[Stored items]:
= = = = = = =

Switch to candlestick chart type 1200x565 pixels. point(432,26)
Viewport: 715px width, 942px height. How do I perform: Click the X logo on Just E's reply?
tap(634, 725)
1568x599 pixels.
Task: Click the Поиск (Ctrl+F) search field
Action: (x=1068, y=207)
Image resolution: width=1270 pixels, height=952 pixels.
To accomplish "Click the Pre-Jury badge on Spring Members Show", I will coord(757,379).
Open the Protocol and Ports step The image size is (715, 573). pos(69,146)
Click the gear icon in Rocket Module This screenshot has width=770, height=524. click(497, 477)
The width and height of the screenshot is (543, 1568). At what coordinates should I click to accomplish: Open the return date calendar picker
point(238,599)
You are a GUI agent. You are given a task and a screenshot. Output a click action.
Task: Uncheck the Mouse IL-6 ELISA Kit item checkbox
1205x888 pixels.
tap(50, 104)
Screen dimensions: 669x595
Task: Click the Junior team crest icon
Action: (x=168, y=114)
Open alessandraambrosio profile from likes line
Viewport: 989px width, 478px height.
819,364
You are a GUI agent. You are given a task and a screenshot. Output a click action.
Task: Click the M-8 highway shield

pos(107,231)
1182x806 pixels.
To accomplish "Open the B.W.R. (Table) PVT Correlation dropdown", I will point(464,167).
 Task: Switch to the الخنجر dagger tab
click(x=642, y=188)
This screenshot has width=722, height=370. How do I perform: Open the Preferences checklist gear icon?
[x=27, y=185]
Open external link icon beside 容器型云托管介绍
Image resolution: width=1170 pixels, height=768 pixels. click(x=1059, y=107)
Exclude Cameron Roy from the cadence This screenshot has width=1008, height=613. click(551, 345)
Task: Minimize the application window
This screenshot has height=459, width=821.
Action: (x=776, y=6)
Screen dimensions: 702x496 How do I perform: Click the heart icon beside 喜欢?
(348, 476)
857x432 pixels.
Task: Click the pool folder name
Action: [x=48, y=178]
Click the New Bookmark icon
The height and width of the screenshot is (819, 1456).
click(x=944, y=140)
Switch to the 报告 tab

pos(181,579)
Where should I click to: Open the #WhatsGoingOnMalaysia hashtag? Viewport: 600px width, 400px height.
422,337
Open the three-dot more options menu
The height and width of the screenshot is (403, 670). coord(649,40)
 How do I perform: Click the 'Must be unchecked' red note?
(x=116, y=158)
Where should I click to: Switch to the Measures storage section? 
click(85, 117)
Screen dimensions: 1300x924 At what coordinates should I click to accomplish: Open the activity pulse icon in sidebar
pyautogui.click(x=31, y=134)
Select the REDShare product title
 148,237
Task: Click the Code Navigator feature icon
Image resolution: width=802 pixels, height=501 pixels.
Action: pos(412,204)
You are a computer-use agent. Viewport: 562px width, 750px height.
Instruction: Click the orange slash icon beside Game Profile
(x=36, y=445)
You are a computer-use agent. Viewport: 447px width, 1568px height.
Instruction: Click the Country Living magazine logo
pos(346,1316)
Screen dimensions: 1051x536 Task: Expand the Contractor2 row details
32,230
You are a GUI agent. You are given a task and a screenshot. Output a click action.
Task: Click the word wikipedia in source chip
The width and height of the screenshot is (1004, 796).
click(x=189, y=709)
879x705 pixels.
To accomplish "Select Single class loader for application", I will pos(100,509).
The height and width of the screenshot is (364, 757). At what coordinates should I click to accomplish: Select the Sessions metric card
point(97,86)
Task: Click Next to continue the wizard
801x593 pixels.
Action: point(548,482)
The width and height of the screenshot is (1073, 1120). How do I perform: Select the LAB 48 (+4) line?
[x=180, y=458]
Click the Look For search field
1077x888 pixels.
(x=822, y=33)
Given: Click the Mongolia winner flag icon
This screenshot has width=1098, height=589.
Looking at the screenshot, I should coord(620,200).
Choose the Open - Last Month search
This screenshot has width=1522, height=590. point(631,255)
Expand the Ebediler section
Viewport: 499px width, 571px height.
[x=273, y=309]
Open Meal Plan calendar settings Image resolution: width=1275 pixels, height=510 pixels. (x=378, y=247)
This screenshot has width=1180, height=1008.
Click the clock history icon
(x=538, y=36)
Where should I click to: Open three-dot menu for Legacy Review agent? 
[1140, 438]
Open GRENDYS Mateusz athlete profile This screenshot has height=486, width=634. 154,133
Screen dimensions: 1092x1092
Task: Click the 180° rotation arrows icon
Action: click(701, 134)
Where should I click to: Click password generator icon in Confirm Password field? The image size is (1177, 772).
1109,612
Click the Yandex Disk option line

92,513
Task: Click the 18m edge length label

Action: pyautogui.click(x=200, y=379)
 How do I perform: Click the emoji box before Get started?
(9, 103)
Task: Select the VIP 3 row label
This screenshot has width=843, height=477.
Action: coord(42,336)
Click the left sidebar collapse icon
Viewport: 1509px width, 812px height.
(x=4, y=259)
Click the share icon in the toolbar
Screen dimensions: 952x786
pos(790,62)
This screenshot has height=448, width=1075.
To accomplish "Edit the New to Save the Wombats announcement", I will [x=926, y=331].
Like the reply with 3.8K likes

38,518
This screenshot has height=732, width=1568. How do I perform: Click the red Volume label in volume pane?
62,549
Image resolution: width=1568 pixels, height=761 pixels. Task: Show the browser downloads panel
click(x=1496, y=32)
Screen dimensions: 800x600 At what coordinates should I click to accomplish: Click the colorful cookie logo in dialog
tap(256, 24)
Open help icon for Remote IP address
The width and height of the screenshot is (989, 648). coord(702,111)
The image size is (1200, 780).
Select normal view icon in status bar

= = = = = = =

[What the exercise asks]:
A complete and exact repetition of the entries is required.

[Answer below]:
Switch to candlestick chart type 1200x565 pixels. point(432,26)
Viewport: 715px width, 942px height. How do I perform: Click the X logo on Just E's reply?
tap(634, 725)
1568x599 pixels.
Task: Click the Поиск (Ctrl+F) search field
Action: (x=1068, y=207)
Image resolution: width=1270 pixels, height=952 pixels.
To accomplish "Click the Pre-Jury badge on Spring Members Show", I will coord(757,379).
Open the Protocol and Ports step The image size is (715, 573). pos(69,146)
Click the gear icon in Rocket Module This screenshot has width=770, height=524. click(497, 477)
The width and height of the screenshot is (543, 1568). At what coordinates should I click to accomplish: Open the return date calendar picker
point(238,599)
You are a GUI agent. You are given a task and a screenshot. Output a click action.
Task: Uncheck the Mouse IL-6 ELISA Kit item checkbox
1205x888 pixels.
tap(50, 104)
Screen dimensions: 669x595
Task: Click the Junior team crest icon
Action: (x=168, y=114)
Open alessandraambrosio profile from likes line
Viewport: 989px width, 478px height.
819,364
You are a GUI agent. You are given a task and a screenshot. Output a click action.
Task: Click the M-8 highway shield

pos(107,231)
1182x806 pixels.
To accomplish "Open the B.W.R. (Table) PVT Correlation dropdown", I will point(464,167).
 Task: Switch to the الخنجر dagger tab
click(x=642, y=188)
This screenshot has width=722, height=370. How do I perform: Open the Preferences checklist gear icon?
[x=27, y=185]
Open external link icon beside 容器型云托管介绍
Image resolution: width=1170 pixels, height=768 pixels. click(x=1059, y=107)
Exclude Cameron Roy from the cadence This screenshot has width=1008, height=613. click(551, 345)
Task: Minimize the application window
This screenshot has height=459, width=821.
Action: (x=776, y=6)
Screen dimensions: 702x496 How do I perform: Click the heart icon beside 喜欢?
(348, 476)
857x432 pixels.
Task: Click the pool folder name
Action: [x=48, y=178]
Click the New Bookmark icon
The height and width of the screenshot is (819, 1456).
click(x=944, y=140)
Switch to the 报告 tab

pos(181,579)
Where should I click to: Open the #WhatsGoingOnMalaysia hashtag? Viewport: 600px width, 400px height.
422,337
Open the three-dot more options menu
The height and width of the screenshot is (403, 670). coord(649,40)
 How do I perform: Click the 'Must be unchecked' red note?
(x=116, y=158)
Where should I click to: Switch to the Measures storage section? 
click(85, 117)
Screen dimensions: 1300x924 At what coordinates should I click to accomplish: Open the activity pulse icon in sidebar
pyautogui.click(x=31, y=134)
Select the REDShare product title
 148,237
Task: Click the Code Navigator feature icon
Image resolution: width=802 pixels, height=501 pixels.
Action: pos(412,204)
You are a computer-use agent. Viewport: 562px width, 750px height.
Instruction: Click the orange slash icon beside Game Profile
(x=36, y=445)
You are a computer-use agent. Viewport: 447px width, 1568px height.
Instruction: Click the Country Living magazine logo
pos(346,1316)
Screen dimensions: 1051x536 Task: Expand the Contractor2 row details
32,230
You are a GUI agent. You are given a task and a screenshot. Output a click action.
Task: Click the word wikipedia in source chip
The width and height of the screenshot is (1004, 796).
click(x=189, y=709)
879x705 pixels.
To accomplish "Select Single class loader for application", I will pos(100,509).
The height and width of the screenshot is (364, 757). At what coordinates should I click to accomplish: Select the Sessions metric card
point(97,86)
Task: Click Next to continue the wizard
801x593 pixels.
Action: point(548,482)
The width and height of the screenshot is (1073, 1120). How do I perform: Select the LAB 48 (+4) line?
[x=180, y=458]
Click the Look For search field
1077x888 pixels.
(x=822, y=33)
Given: Click the Mongolia winner flag icon
This screenshot has width=1098, height=589.
Looking at the screenshot, I should coord(620,200).
Choose the Open - Last Month search
This screenshot has width=1522, height=590. point(631,255)
Expand the Ebediler section
Viewport: 499px width, 571px height.
[x=273, y=309]
Open Meal Plan calendar settings Image resolution: width=1275 pixels, height=510 pixels. (x=378, y=247)
This screenshot has width=1180, height=1008.
Click the clock history icon
(x=538, y=36)
Where should I click to: Open three-dot menu for Legacy Review agent? 
[1140, 438]
Open GRENDYS Mateusz athlete profile This screenshot has height=486, width=634. 154,133
Screen dimensions: 1092x1092
Task: Click the 180° rotation arrows icon
Action: click(701, 134)
Where should I click to: Click password generator icon in Confirm Password field? The image size is (1177, 772).
1109,612
Click the Yandex Disk option line

92,513
Task: Click the 18m edge length label

Action: pyautogui.click(x=200, y=379)
 How do I perform: Click the emoji box before Get started?
(9, 103)
Task: Select the VIP 3 row label
This screenshot has width=843, height=477.
Action: coord(42,336)
Click the left sidebar collapse icon
Viewport: 1509px width, 812px height.
(x=4, y=259)
Click the share icon in the toolbar
Screen dimensions: 952x786
pos(790,62)
This screenshot has height=448, width=1075.
To accomplish "Edit the New to Save the Wombats announcement", I will [x=926, y=331].
Like the reply with 3.8K likes

38,518
This screenshot has height=732, width=1568. How do I perform: Click the red Volume label in volume pane?
62,549
Image resolution: width=1568 pixels, height=761 pixels. Task: Show the browser downloads panel
click(x=1496, y=32)
Screen dimensions: 800x600 At what coordinates should I click to accomplish: Click the colorful cookie logo in dialog
tap(256, 24)
Open help icon for Remote IP address
The width and height of the screenshot is (989, 648). coord(702,111)
The image size is (1200, 780).
Select normal view icon in status bar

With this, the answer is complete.